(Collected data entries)

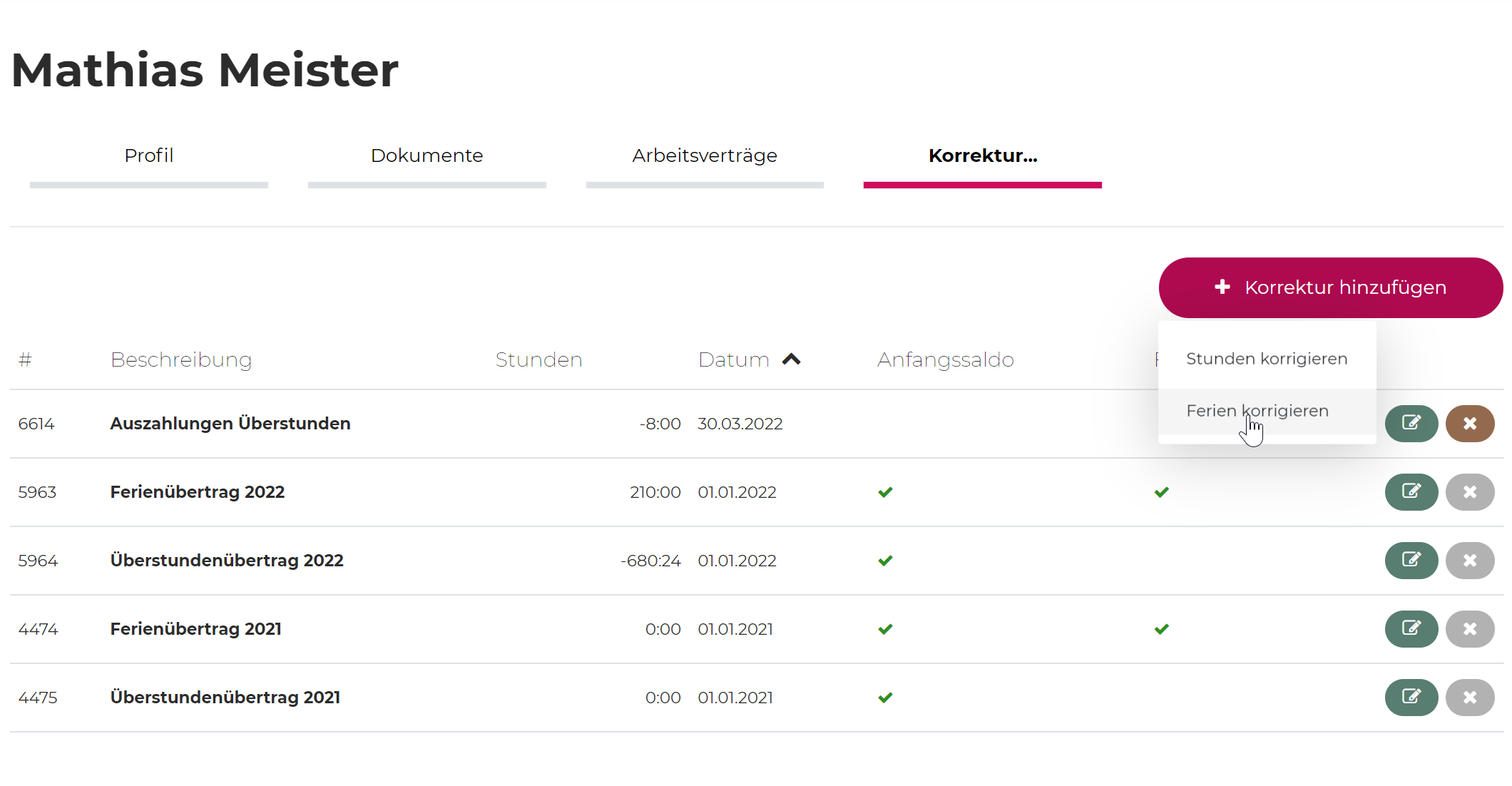Delete the Ferienübertrag 2022 row

coord(1469,492)
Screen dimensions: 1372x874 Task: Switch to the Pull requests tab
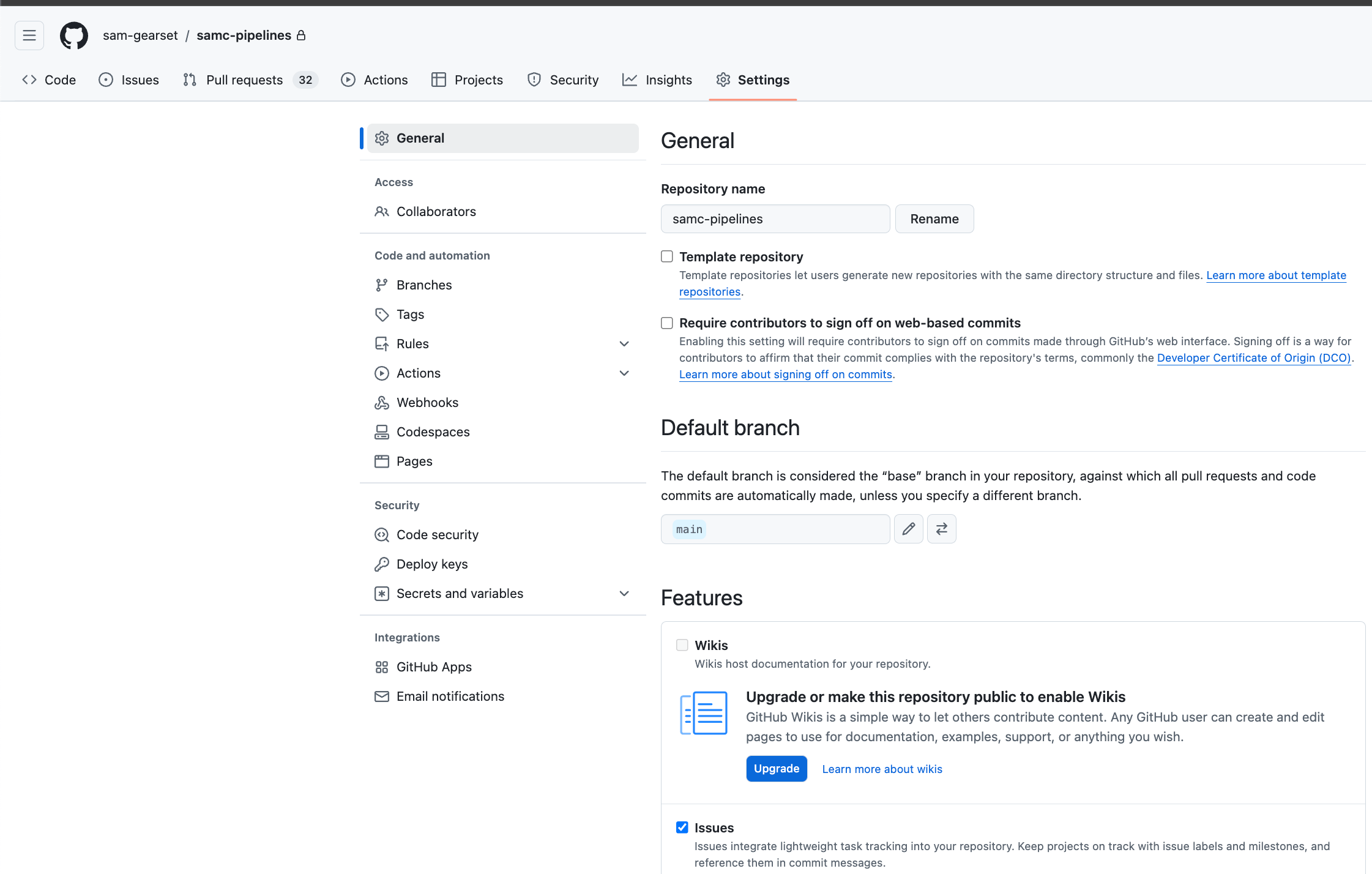244,80
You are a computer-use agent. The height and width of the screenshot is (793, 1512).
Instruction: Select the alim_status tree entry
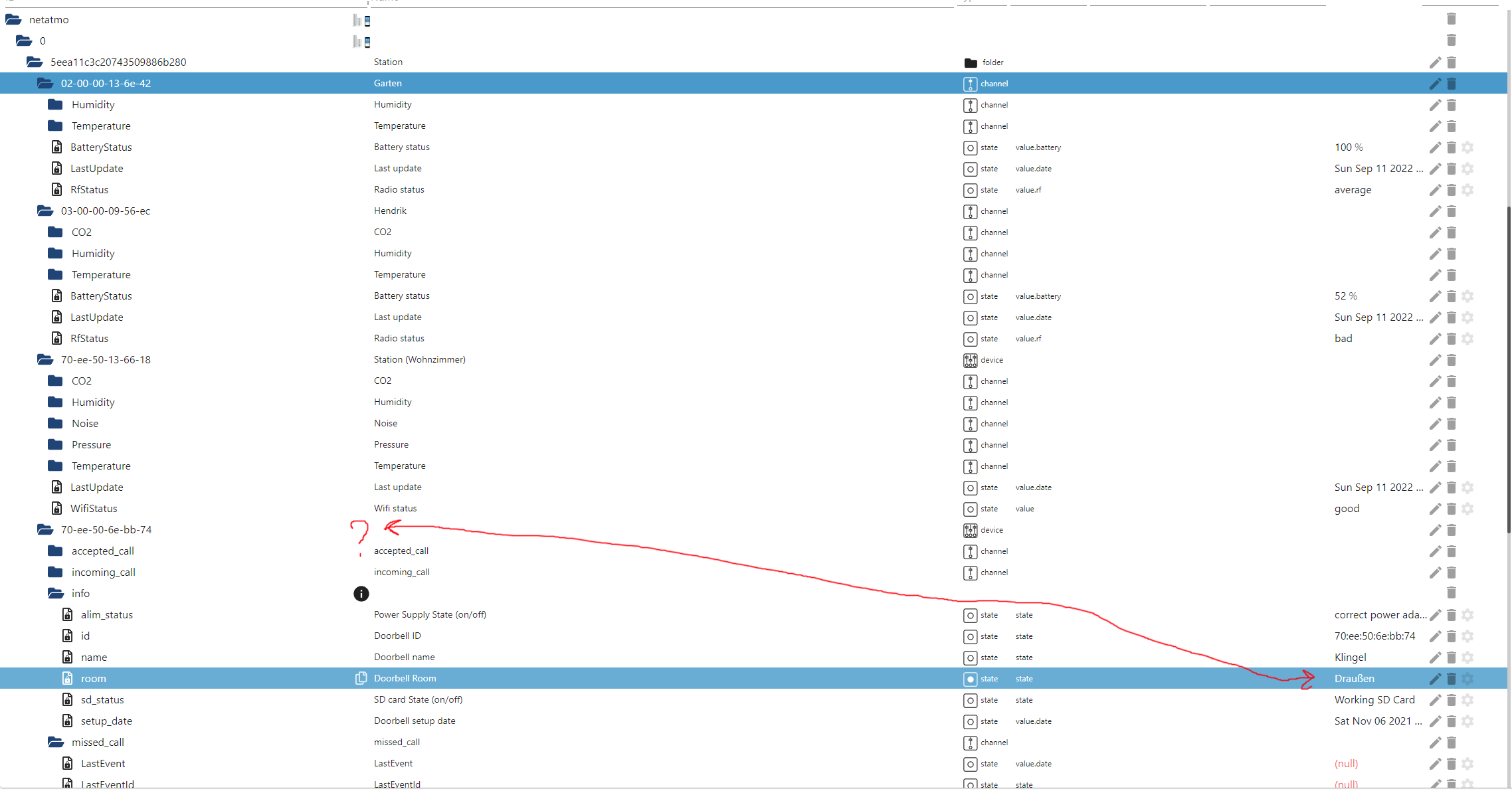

- _REQUIRED WORK_
Transcribe exactly the lines from the one with "Screen dimensions: 1372x874" to the last line of the records, both included, so that no picture appears in the copy.

- _RESPONSE AREA_
Screen dimensions: 1372x874 Task: Switch to the Pull requests tab
244,80
You are a computer-use agent. The height and width of the screenshot is (793, 1512).
Instruction: Select the alim_status tree entry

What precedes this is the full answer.